Use the run id to monitor the status of the new run. This will take another 10-15 min to run and will look similar to the previous pipeline run, so if you don't need to see another pipeline run, you can skip watching the full output.

In [31]:
from azureml.pipeline.core.run import PipelineRun
from azureml.widgets import RunDetails

published_pipeline_run = PipelineRun(ws.experiments["pipeline-rest-endpoint"], run_id)
RunDetails(published_pipeline_run).show()

_PipelineWidget(widget_settings={'childWidgetDisplay': 'popup', 'send_telemetry': False, 'log_level': 'INFO', …

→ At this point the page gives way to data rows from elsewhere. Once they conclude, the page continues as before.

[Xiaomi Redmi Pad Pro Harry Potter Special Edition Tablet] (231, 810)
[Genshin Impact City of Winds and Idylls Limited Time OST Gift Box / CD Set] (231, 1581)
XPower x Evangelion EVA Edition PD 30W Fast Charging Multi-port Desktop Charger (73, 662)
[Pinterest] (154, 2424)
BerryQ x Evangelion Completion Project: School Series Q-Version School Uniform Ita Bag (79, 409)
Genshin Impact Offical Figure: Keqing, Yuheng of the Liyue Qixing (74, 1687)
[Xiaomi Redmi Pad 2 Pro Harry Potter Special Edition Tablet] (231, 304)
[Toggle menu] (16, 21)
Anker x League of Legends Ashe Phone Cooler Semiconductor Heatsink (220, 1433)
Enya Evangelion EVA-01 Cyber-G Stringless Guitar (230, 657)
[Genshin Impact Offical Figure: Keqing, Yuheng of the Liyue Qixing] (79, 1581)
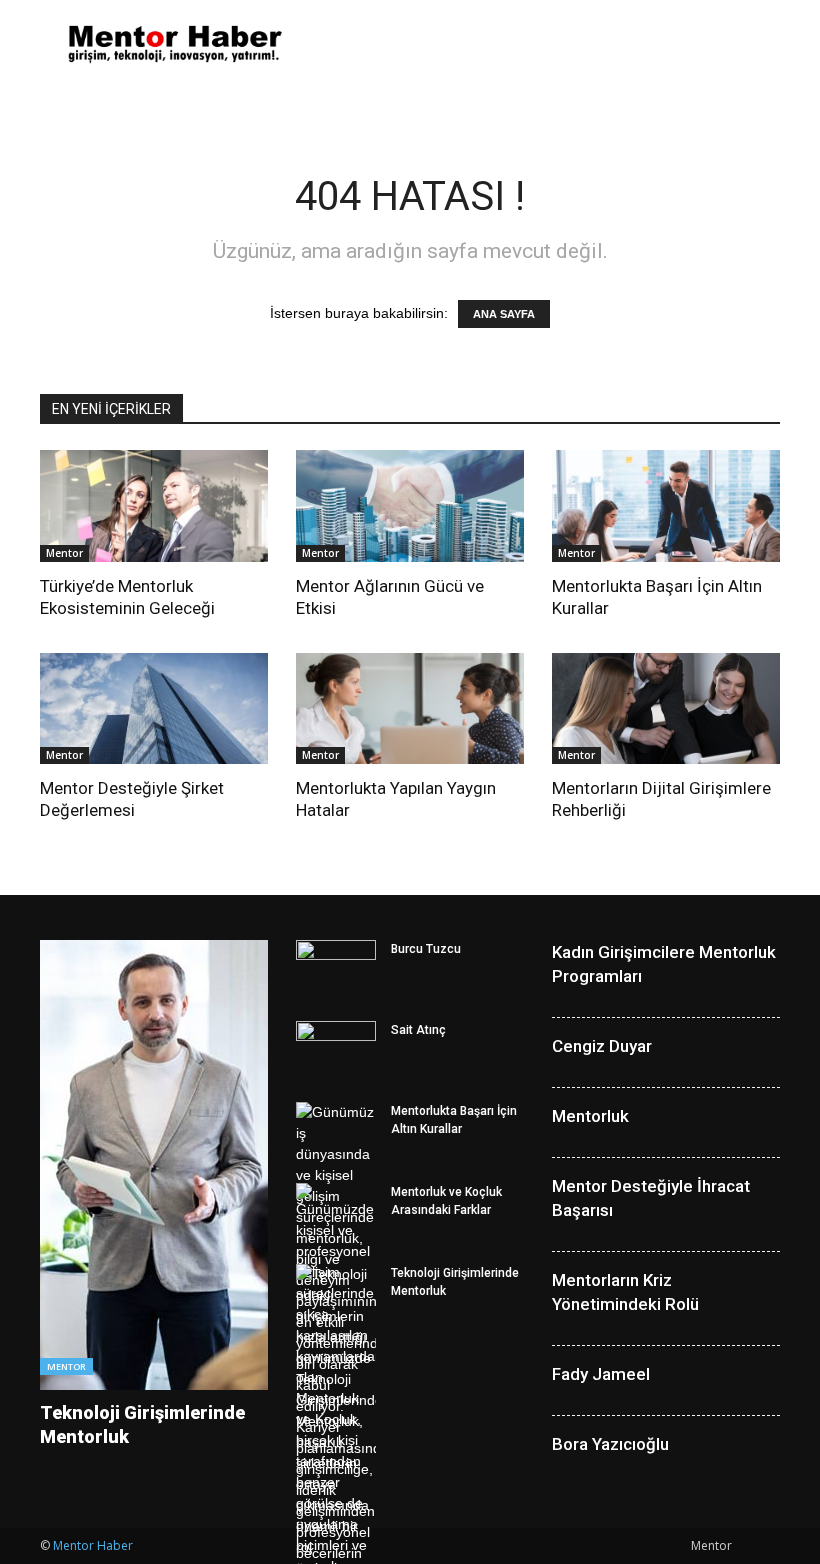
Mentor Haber (93, 1545)
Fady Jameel (601, 1374)
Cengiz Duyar (602, 1046)
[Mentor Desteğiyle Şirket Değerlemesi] (154, 709)
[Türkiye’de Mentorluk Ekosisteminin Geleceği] (154, 506)
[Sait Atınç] (336, 1049)
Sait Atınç (418, 1030)
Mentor (64, 553)
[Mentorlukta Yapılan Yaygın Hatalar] (410, 709)
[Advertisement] (545, 44)
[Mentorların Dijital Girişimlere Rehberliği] (666, 709)
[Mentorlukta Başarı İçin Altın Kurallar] (666, 506)
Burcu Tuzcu (426, 949)
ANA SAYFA (504, 314)
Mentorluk (590, 1116)
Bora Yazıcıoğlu (610, 1444)
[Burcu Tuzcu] (336, 968)
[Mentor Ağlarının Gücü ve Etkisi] (410, 506)
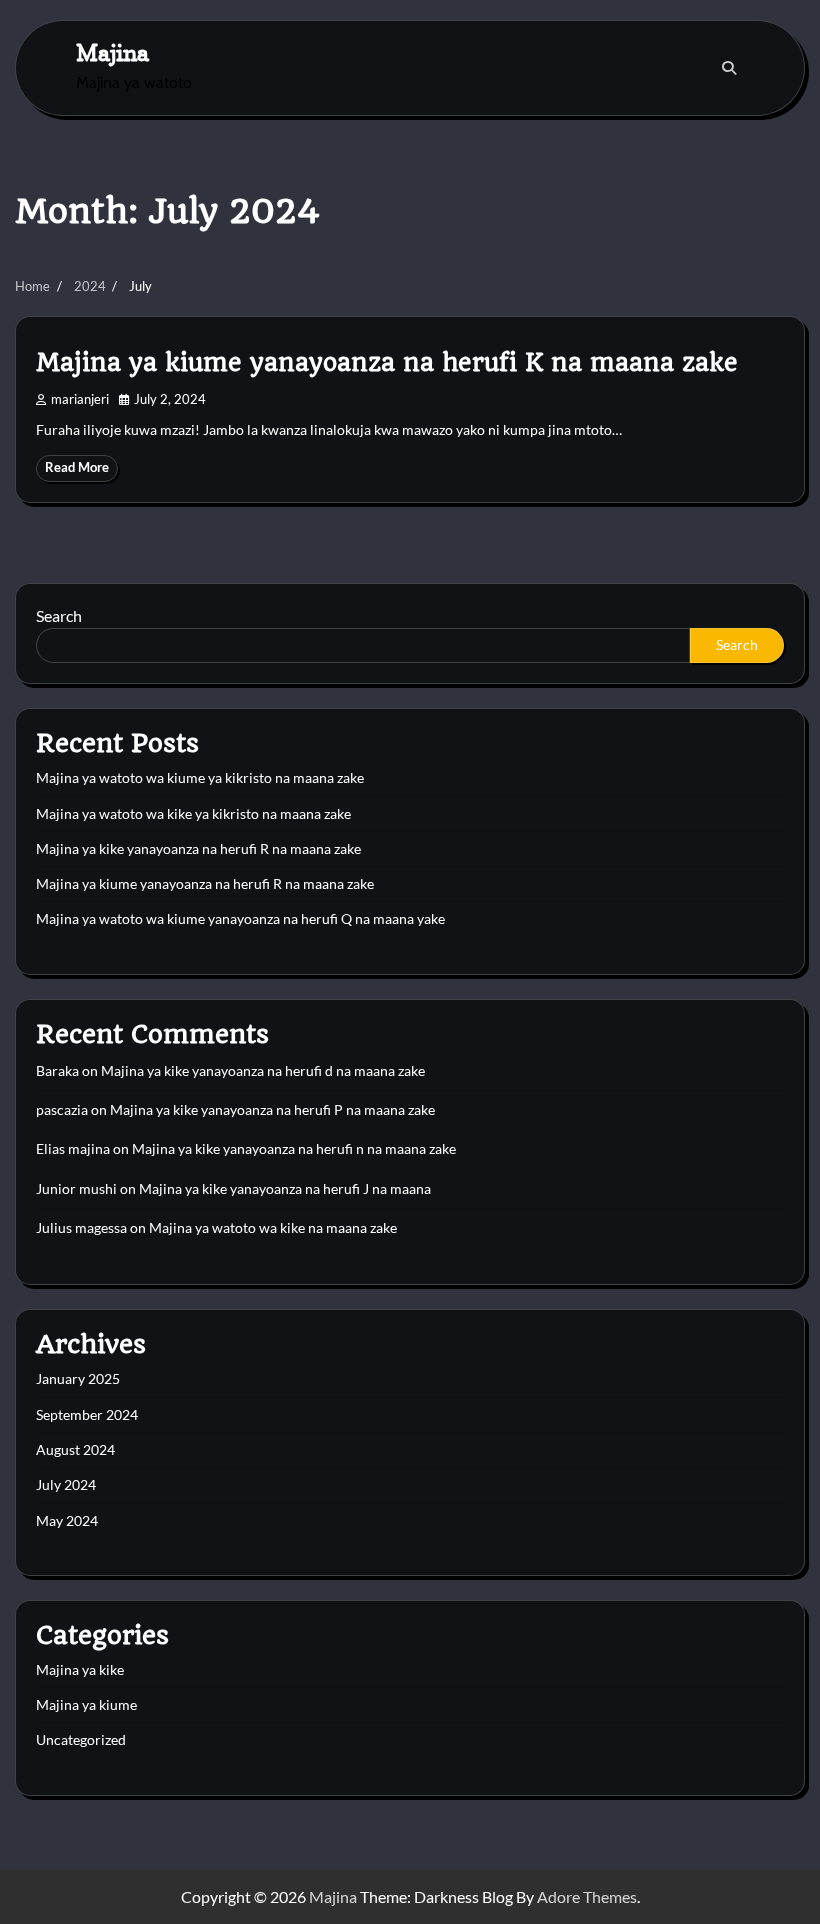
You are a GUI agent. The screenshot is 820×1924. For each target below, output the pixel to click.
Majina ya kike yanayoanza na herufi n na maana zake (294, 1149)
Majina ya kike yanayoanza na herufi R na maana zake (198, 849)
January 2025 (78, 1379)
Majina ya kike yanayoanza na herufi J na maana (285, 1189)
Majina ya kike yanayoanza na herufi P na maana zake (272, 1110)
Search (59, 615)
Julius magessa (81, 1228)
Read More (77, 467)
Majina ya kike (80, 1670)
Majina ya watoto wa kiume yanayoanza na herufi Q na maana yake (240, 919)
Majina (112, 52)
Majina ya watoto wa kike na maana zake (273, 1228)
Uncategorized (81, 1740)
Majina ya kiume (86, 1705)
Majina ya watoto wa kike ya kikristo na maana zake (193, 814)
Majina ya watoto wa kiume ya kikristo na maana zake (200, 778)
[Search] (729, 68)
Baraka (57, 1071)
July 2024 (66, 1485)
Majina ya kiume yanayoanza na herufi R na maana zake (205, 884)
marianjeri (80, 399)
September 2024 (87, 1415)
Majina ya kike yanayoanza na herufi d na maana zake (263, 1071)
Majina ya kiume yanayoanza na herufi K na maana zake (387, 363)
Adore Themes (587, 1896)
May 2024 (67, 1521)
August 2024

### Register/Deploy the best model

In [32]:
description = 'Best Model from AutoML'
model = automl_run.register_model(description = description,
                                tags={'area': 'bank-marketing'})

deployment is slightly more complicated for autoML, deployed using webUI

In [35]:
# from azureml.core import Model

# service_name = 'bank-marketing-predict-service'

# service = model.deploy(ws, service_name, [model], overwrite=True)
# service.wait_for_deployment(show_output=True)

Add logging

In [34]:
%%writefile logs.py

from azureml.core import Workspace
from azureml.core.webservice import Webservice

# Requires the config to be downloaded first to the current working directory
ws = Workspace.from_config()

# Set with the deployment name
name = "voting-ensemble"

# load existing web service
service = Webservice(name=name, workspace=ws)
# enable application insights
service.update(enable_app_insights=True)
# get logs
logs = service.get_logs()

for line in logs.split("\n"):
    print(line)


Writing logs.py


In [35]:
!python logs.py

Failure while loading azureml_run_type_providers. Failed to load entrypoint hyperdrive = azureml.train.hyperdrive:HyperDriveRun._from_run_dto with exception (pyOpenSSL 20.0.0 (/anaconda/envs/azureml_py36/lib/python3.6/site-packages), Requirement.parse('pyopenssl<20.0.0'), {'azureml-core'}).
Failure while loading azureml_run_type_providers. Failed to load entrypoint automl = azureml.train.automl.run:AutoMLRun._from_run_dto with exception (pyOpenSSL 20.0.0 (/anaconda/envs/azureml_py36/lib/python3.6/site-packages), Requirement.parse('pyopenssl<20.0.0'), {'azureml-core'}).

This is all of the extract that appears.